EXERCISE DIRECTIONS:
Reproduce the following material exactly, including every line.

MATERIAL SHOWN:
=-=-=

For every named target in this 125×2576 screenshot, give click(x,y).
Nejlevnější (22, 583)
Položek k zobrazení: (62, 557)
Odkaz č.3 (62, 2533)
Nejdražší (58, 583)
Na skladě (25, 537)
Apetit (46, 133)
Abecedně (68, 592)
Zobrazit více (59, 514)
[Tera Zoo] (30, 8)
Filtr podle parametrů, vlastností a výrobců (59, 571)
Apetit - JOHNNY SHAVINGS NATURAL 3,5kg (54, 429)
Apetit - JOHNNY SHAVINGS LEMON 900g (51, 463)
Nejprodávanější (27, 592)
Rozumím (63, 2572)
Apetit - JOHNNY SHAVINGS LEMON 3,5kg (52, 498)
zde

=-=-=

RESULT BELOW:
For every named target in this 125×2576 screenshot, give click(x,y).
Nejlevnější (22, 583)
Položek k zobrazení: (62, 557)
Odkaz č.3 (62, 2533)
Nejdražší (58, 583)
Na skladě (25, 537)
Apetit (46, 133)
Abecedně (68, 592)
Zobrazit více (59, 514)
[Tera Zoo] (30, 8)
Filtr podle parametrů, vlastností a výrobců (59, 571)
Apetit - JOHNNY SHAVINGS NATURAL 3,5kg (54, 429)
Apetit - JOHNNY SHAVINGS LEMON 900g (51, 463)
Nejprodávanější (27, 592)
Rozumím (63, 2572)
Apetit - JOHNNY SHAVINGS LEMON 3,5kg (52, 498)
zde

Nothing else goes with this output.